Summary
considering "the amount that respondent agreed to advance" in finding that a transaction was not covered by criminal usury laws
Summary of this case from Star Funding, Inc. v. Vault Minerals, LLCOpinion
June 26, 1989
Appeal from the Supreme Court, Nassau County (Brucia, J.).
Ordered that the appeal from the order dated February 26, 1988 is dismissed, as that order was superseded by the order dated June 28, 1988 made upon reargument; and it is further,
Ordered that the order dated June 28, 1988 is affirmed insofar as appealed from; and it is further,
Ordered that the respondent is awarded one bill of costs.

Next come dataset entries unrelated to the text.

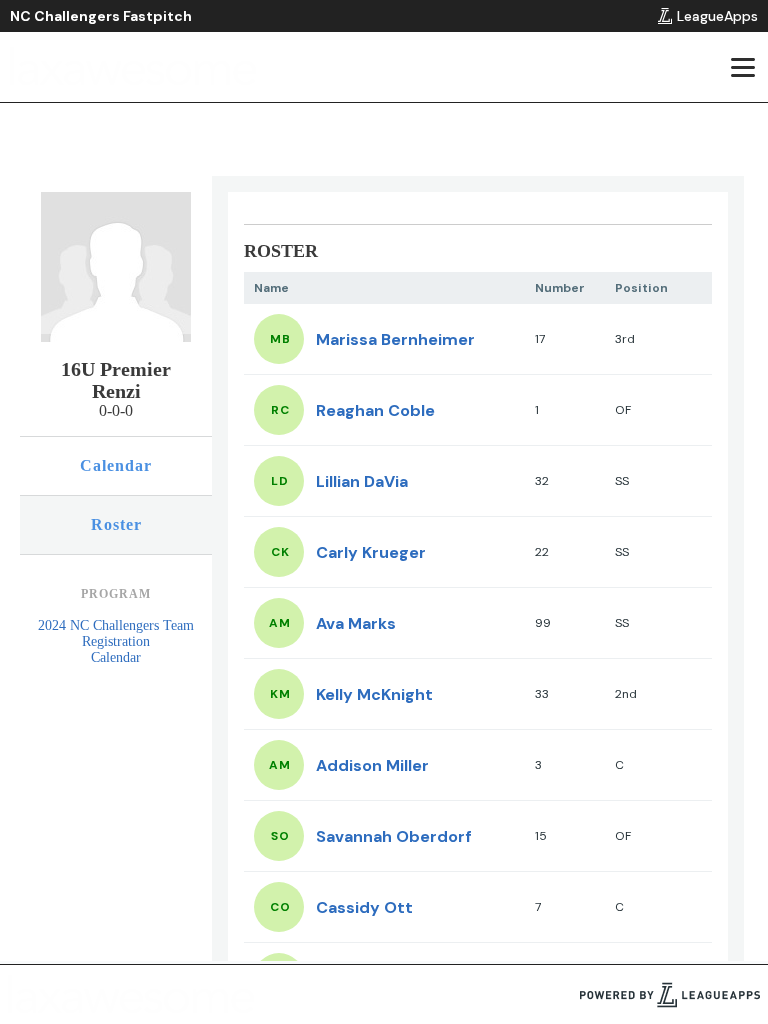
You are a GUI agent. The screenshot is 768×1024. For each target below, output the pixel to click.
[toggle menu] (742, 67)
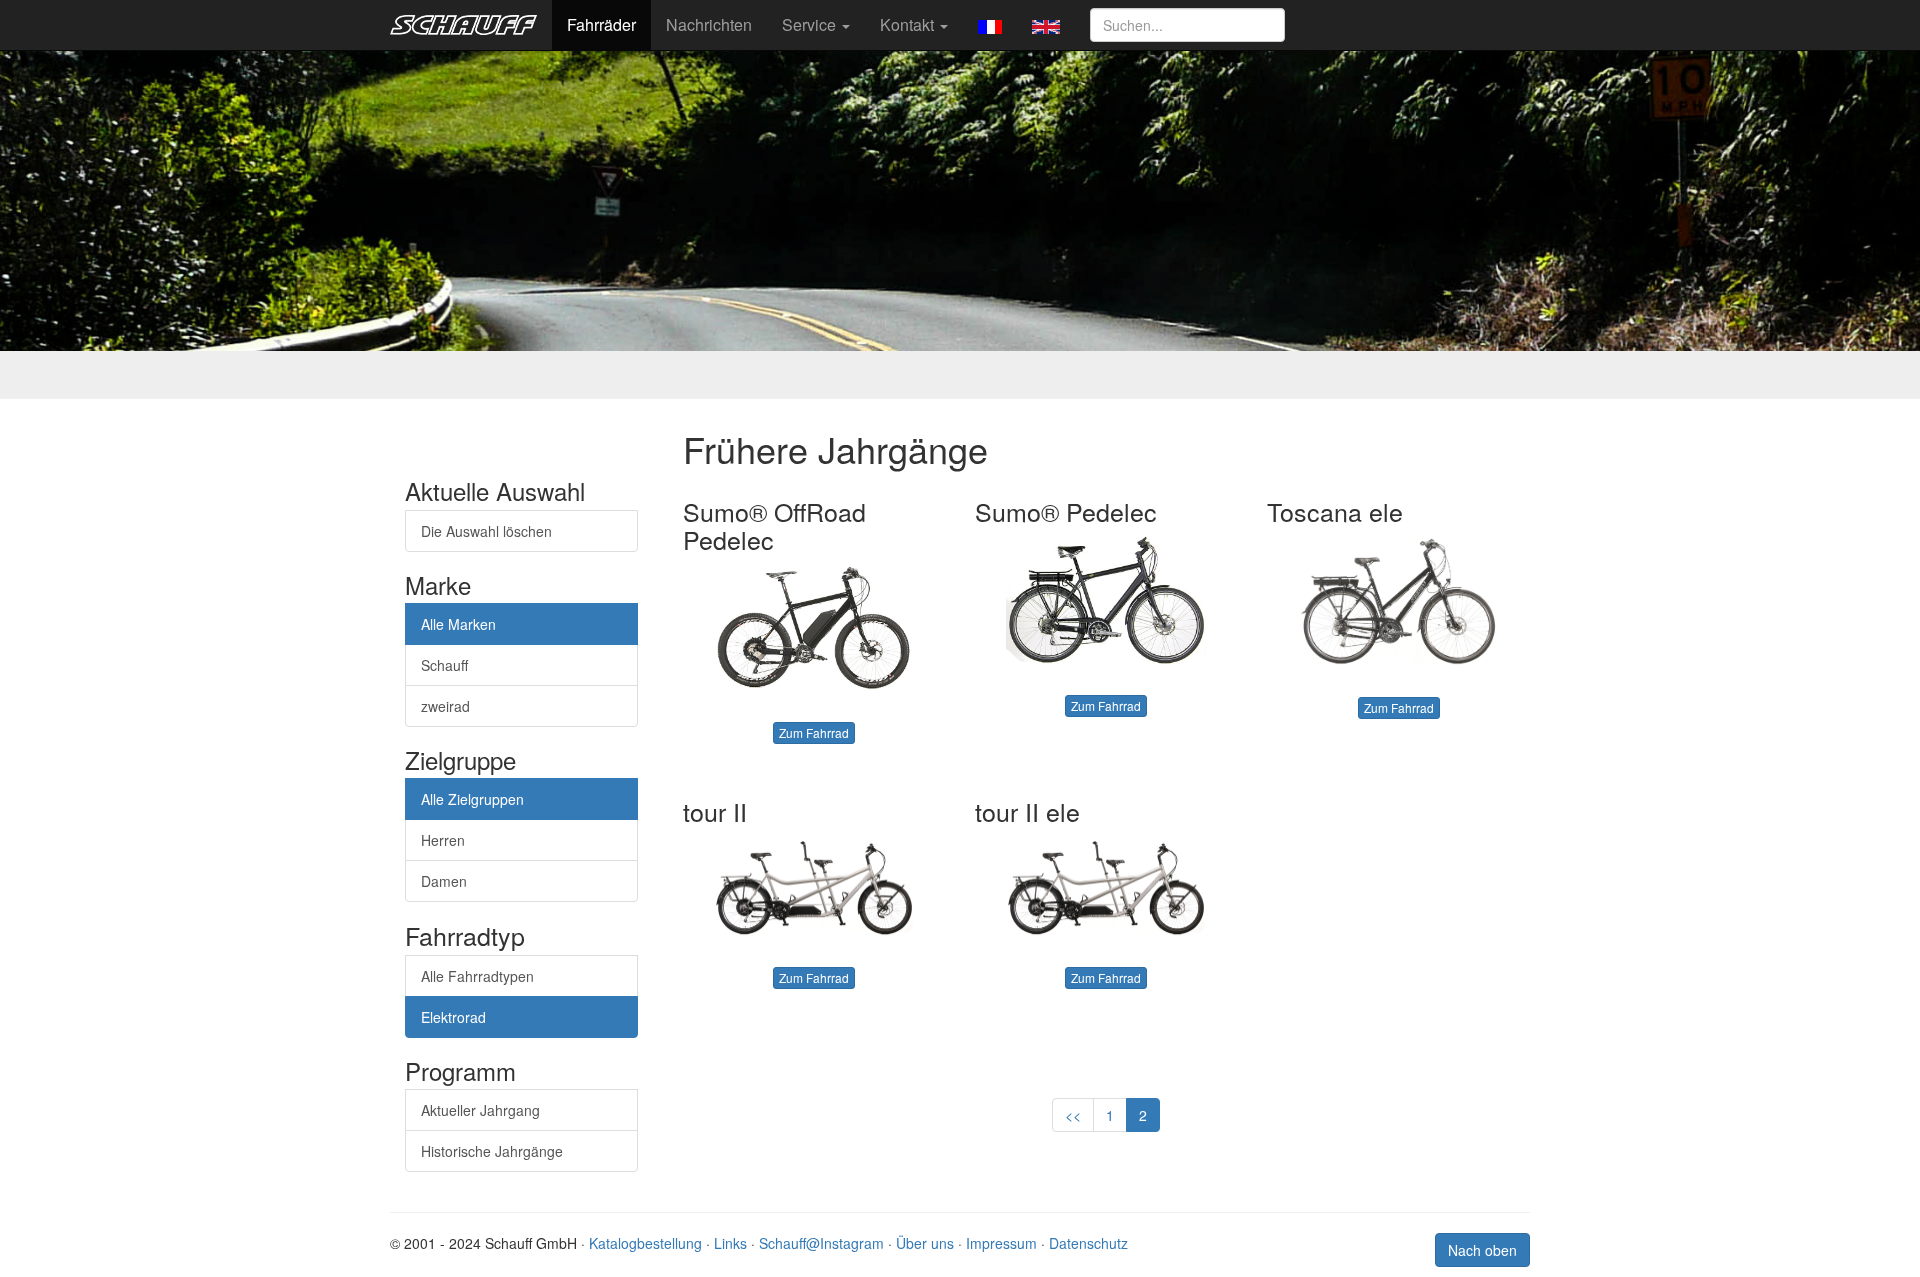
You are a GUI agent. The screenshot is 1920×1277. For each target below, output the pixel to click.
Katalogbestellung (645, 1243)
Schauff (444, 665)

Pursuant to a building loan agreement, the respondent Central Federal Savings, F.S.B. (hereinafter Central Federal) agreed to lend the appellant Tides Edge Corporation (hereinafter Tides Edge) $4,250,000. Central Federal actually advanced $973,520 to Tides Edge. For reasons that are unclear from the record, construction did not proceed and no further amounts were advanced. Tides Edge repaid the $973,520 plus interest and commenced this lawsuit alleging, inter alia, in its first cause of action, that the loan was usurious. Tides Edge alleged that it was entitled to recover twice the amount of interest it had paid under General Obligations Law § 5-511 and Banking Law § 108 (6), which provide that, where a loan is usurious, the borrower is entitled to recover from the lender "twice the entire amount of the interest thus paid" (General Obligations Law § 5-511; Banking Law § 108).
Except for cases of criminal usury under Penal Law § 190.40, a corporation may not interpose the defense of usury (see, General Obligations Law § 5-521). Thus, a usurious contract, although void as against an individual, retains its validity when the borrower is a corporation (see, Jenkins v Moyse, 254 N.Y. 319, 324; see also, Leader v. Dinkler Mgt. Corp., 20 N.Y.2d 393, 400). A corporate borrower may not avail itself of those statutory provisions that declare usurious contracts void and provide attendant remedies (Dilg v. Bank of U.S., 244 App. Div. 223, 225; see, General Obligations Law § 5-521).
Although the plaintiff alleges a violation of the Equal Protection Clause, it has failed to address the issue of whether the distinction between corporations and natural persons is an "inherently invidious" classification not rationally related "to the achievement of legitimate governmental ends" (Searle Co. v Cohn, 455 U.S. 404, 408). In any event, we find that this distinction does not constitute invidious discrimination (see, Lehnhausen v. Lake Shore Auto Parts Co., 410 U.S. 356, 359, reh denied 411 U.S. 910).
On its motion to reargue, Tides Edge asserted that the interest payable under the agreement exceeded 25% and that constituted criminal usury under Penal Law § 190.40. Accordingly, the plaintiff contended that it could still avail itself of the remedies provided by General Obligations Law § 5-511 and Banking Law § 108 (6). However, banks cannot be charged with criminal usury (Flushing Natl. Bank v. Pinetop Bldg. Corp., 54 A.D.2d 555, affd 42 N.Y.2d 1038). Accordingly, Tides Edge's contention in this regard was without merit.
In any event, given the fact that the amount that respondent agreed to advance exceeded $2,500,000, the transaction is exempt, under General Obligations Law § 5-501 (6) (b), from the operation of any law regulating the payment of interest.
We have considered the appellant's remaining contentions and find them to be without merit. Thompson, J.P., Rubin, Sullivan and Rosenblatt, JJ., concur.